In a recent study from University of Michigan, researchers found that there is a relationship between money and happiness. The researchers found that the wealthier people are, the more satisfied they are with their lives. But there seems to be a point where the happiness levels off.

People who don’t have enough money to meet their basic needs are under stress and often report they are unhappy. As incomes go up, people begin to report a higher level of happiness — until incomes reach a level of $75,000. After that, more money doesn’t mean more happiness. So, moving yourself up the economic ladder a few rungs will increase your happiness, but there is a point of diminishing return.

Recent research done at San Francisco State University tells us that perhaps happiness can be purchased. What effect does your purchase have on your happiness? It all depends on your mind-set and your values.

To beat down the shopping and spending bug, we are often told to think long and hard about what we are buying. Make sure the purchases you make are things that you need and want. But does that purchase bring you happiness?

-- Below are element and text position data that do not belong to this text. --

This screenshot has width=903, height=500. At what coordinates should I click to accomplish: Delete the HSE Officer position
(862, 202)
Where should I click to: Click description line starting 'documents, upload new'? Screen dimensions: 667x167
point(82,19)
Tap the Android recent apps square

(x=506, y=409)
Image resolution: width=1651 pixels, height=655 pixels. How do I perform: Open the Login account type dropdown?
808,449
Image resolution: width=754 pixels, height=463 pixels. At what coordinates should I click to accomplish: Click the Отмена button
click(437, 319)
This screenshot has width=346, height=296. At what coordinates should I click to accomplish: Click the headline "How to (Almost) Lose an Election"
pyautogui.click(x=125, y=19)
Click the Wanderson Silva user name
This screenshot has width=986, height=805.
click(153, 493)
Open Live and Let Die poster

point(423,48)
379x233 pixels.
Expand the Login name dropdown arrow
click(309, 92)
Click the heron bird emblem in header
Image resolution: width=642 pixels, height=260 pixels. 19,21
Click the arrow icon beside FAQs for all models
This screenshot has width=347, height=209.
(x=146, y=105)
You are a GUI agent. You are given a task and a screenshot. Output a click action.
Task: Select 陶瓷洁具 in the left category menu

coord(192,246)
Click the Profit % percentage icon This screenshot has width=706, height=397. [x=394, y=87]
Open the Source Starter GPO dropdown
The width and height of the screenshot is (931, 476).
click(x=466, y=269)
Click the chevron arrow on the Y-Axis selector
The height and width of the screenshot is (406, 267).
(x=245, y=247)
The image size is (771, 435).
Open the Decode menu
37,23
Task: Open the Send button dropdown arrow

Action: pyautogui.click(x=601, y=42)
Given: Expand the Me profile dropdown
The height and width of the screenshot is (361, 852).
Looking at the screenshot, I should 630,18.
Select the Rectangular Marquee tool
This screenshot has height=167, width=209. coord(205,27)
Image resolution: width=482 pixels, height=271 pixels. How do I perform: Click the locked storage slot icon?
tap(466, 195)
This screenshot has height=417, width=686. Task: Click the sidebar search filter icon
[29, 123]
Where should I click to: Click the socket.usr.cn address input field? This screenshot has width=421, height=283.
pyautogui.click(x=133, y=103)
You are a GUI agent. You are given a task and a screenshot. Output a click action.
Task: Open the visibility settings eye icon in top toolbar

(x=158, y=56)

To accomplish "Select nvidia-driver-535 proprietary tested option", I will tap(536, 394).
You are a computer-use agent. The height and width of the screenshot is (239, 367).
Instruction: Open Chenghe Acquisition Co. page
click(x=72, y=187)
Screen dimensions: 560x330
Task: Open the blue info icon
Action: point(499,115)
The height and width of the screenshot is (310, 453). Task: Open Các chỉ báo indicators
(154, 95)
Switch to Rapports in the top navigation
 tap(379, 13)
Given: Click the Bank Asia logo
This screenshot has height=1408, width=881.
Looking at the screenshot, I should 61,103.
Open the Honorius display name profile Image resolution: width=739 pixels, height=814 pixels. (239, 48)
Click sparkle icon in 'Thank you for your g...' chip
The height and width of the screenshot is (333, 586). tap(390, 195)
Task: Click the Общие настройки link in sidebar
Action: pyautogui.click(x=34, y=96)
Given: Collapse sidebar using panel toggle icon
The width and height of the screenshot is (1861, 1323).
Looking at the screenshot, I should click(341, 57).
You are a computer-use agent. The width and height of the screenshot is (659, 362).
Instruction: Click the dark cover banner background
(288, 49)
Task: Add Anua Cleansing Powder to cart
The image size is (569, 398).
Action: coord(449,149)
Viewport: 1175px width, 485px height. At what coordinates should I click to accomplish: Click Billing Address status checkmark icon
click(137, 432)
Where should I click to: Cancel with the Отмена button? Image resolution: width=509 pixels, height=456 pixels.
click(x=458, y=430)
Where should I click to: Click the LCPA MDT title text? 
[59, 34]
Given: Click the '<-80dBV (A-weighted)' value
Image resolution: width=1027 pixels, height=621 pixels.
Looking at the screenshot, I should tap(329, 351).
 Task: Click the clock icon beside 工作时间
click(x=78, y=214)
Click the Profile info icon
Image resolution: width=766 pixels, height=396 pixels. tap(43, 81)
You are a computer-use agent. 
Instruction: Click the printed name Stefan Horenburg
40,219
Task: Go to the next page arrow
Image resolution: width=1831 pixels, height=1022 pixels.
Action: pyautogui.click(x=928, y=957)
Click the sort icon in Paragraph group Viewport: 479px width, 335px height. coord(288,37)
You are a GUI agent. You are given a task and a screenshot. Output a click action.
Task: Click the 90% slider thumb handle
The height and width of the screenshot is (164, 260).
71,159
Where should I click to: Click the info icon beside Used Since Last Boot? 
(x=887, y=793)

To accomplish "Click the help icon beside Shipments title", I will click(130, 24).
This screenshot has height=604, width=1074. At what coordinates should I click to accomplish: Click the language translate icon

When we talk about the things we spend money on that make us happy, often the advice is to spend your money on life experiences rather than material goods. When you purchase an experience, it is assumed that you will be happier. A trip around the world, a visit to a famous museum or a visit to a landmark may bring you a great deal of happiness. Or it may leave you with buyer’s regret. What determines whether buying an experience makes you happy or not is whether it fits within your values.

Think about how you usually spend money. Do you enjoy a trip to the baseball park? How about taking your family on vacation? Or, do you enjoy the thrill of beating everyone else to a great deal on an expensive pair of shoes?

The fact is that when we purchase what we value, it makes us happy. If you are a baseball fan, spending money on the experience of taking your family to the park honors your values. It follows that you would be happy with the purchase of the life experience. It fits within your value system.

If you are a person that shops for items, purchasing a trip for the family doesn’t match your value system. A trip to the ball park, though it might be enjoyable, is just another purchase. You are far more likely to be happy if you purchase an item, something that you value.

So when it comes to happiness and money, remember that more money earned doesn’t always result in more happiness, and purchasing anything will bring you happiness only when it is something you value.